La mia intelligenza è artificiale e sto imparando a scrivere da solo.
Per adesso la redazione deve ancora aiutarmi un po’!
L’intelligenza artificiale (AI) sta entrando a far parte della vita di tutti i giorni, influenzando anche la nostra produttività e il nostro lavoro. La barriera principale per l’adozione della tecnologia, rimane la difficoltà della sua comprensione e utilizzo secondo quanto riportato da The Varsity.
La partnership di ricerca per migliorare l’interazione con l’uomo
Per affrontare questo problema legato all’intelligenza artificiale, l’Università di Toronto collaborerà con Naver, un’azienda tecnologica sudcoreana, e la sua filiale di Toronto, Wattpad. La partnership di ricerca riguarda il miglioramento dell’interazione tra computer ed esseri umani, attraverso processi che miglioreranno le reti neurali artificiali per aumentare la comprensione del linguaggio umano, da parte dei computer. Inoltre, il progetto mira a comprendere meglio anche il modo in cui gli esseri umani percepiscono e interagiscono con chatbot e assistenti virtuali.
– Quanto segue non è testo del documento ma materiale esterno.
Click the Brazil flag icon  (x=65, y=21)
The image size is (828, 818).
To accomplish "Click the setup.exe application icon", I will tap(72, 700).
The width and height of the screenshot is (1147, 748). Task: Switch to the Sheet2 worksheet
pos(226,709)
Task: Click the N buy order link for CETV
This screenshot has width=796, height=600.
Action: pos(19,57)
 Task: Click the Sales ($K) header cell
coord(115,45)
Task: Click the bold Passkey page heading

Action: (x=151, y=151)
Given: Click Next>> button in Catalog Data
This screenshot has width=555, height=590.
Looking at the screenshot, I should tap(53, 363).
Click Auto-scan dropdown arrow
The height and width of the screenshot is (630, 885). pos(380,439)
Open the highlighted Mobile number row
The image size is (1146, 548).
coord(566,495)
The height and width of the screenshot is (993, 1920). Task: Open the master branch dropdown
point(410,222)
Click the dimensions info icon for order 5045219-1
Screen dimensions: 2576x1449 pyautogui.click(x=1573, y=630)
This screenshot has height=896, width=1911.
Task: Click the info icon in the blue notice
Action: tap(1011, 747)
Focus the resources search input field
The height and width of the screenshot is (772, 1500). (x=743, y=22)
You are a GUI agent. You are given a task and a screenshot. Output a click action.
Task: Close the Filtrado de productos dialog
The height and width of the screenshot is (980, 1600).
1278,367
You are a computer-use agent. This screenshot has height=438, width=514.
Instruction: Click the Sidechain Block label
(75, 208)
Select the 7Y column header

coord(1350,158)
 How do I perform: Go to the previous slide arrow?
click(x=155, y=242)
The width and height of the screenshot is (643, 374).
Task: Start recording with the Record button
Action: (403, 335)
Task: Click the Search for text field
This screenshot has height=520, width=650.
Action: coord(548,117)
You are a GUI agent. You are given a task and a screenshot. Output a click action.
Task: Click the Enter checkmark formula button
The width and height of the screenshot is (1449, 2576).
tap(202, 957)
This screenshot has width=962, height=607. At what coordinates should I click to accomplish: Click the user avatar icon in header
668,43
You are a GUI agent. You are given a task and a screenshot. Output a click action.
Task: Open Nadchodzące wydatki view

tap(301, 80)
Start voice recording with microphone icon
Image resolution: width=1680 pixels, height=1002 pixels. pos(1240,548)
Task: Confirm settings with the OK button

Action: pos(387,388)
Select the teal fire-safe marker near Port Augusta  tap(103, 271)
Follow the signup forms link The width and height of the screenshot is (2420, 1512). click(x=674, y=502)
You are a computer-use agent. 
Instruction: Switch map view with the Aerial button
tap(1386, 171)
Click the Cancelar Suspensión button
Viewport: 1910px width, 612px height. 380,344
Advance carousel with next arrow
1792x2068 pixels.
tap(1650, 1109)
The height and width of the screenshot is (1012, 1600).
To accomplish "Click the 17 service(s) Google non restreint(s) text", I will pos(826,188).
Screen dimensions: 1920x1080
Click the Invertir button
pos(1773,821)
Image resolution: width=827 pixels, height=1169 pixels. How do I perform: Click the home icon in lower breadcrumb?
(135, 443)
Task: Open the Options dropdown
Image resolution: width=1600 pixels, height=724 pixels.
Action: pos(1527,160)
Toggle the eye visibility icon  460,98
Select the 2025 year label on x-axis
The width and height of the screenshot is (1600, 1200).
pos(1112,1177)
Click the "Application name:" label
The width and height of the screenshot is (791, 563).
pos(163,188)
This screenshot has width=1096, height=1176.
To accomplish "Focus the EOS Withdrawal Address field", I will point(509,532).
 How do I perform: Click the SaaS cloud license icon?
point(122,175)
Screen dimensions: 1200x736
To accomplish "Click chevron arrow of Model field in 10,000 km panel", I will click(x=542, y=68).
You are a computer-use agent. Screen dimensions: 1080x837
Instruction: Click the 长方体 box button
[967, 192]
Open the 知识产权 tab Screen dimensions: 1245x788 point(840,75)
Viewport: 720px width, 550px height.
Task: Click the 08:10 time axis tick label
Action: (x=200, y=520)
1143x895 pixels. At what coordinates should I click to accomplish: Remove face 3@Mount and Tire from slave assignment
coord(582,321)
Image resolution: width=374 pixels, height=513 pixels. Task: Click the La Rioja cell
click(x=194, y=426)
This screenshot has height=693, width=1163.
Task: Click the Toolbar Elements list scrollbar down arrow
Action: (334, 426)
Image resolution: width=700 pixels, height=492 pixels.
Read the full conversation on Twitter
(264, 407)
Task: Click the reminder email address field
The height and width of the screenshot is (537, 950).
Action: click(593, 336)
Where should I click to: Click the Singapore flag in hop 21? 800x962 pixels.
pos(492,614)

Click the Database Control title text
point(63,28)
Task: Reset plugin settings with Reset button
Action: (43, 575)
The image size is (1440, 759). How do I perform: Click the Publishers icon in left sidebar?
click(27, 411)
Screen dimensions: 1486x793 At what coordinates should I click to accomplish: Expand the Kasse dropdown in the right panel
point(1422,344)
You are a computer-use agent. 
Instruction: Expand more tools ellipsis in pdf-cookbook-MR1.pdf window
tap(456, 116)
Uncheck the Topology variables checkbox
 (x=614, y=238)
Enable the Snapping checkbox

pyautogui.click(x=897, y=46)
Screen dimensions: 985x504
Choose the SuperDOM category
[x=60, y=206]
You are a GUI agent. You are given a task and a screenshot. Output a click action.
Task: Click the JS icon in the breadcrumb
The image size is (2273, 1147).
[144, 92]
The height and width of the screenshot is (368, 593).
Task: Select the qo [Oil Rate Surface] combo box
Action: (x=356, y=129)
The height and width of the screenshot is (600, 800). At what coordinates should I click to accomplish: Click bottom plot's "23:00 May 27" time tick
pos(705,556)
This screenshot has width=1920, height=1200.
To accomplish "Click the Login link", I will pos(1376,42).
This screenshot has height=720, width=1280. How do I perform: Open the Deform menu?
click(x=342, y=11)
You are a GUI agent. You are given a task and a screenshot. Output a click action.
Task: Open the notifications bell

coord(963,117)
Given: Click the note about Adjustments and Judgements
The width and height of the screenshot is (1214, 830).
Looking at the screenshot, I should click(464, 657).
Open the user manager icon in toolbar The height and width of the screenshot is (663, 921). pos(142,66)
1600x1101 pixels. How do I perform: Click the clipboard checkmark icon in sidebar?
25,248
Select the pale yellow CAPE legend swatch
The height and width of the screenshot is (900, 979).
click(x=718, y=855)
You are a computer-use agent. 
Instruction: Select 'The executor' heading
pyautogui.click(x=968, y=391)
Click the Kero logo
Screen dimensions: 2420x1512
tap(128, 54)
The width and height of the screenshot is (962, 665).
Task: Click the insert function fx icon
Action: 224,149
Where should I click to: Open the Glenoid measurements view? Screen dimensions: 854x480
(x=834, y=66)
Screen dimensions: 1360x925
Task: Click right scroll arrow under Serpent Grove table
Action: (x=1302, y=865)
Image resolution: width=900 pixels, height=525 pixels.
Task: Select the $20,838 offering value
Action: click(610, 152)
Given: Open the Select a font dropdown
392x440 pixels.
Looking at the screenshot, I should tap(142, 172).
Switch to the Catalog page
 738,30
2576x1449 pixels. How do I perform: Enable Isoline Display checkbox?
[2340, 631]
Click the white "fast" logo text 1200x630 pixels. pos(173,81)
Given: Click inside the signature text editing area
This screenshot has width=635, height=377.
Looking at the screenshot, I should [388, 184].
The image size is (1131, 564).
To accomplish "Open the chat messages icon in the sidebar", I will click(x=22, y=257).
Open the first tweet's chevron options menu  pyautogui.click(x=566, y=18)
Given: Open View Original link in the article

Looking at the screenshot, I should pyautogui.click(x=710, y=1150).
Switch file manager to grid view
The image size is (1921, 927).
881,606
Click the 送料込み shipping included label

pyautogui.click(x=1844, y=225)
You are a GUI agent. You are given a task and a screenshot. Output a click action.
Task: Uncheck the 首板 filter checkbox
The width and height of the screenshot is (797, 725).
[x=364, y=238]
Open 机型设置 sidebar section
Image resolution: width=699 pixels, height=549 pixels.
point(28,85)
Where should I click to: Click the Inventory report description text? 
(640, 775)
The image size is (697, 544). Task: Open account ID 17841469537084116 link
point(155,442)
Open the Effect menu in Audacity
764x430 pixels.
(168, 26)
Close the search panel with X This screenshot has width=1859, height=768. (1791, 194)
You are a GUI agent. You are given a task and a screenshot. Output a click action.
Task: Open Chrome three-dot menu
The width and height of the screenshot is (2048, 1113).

La fluidità della conversazione come principale ambito di miglioramento
La collaborazione tra esseri umani e sistemi informatici potrebbe migliorare immensamente il lavoro, soprattutto in situazioni in cui è necessario elaborare set di dati ampi e complicati. Tuttavia, rimangono alcune criticità da migliorare, come il modo in cui gli utenti interpretano i sistemi di AI e il relativo flusso della conversazione emesso dal sistema. La fluidità della conversazione è influenzata, ad esempio, dall’impatto di parole riempitive come “ehm” e “mi piace” che spesso appaiono fuori contesto, oppure per la costruzione errata delle frasi a cui si cambia completamente il senso. La partnership di ricerca ha proprio l’obiettivo di sviluppare modelli efficienti per l’adozione dell’AI e della sua interazione, per far fronte a queste problematiche.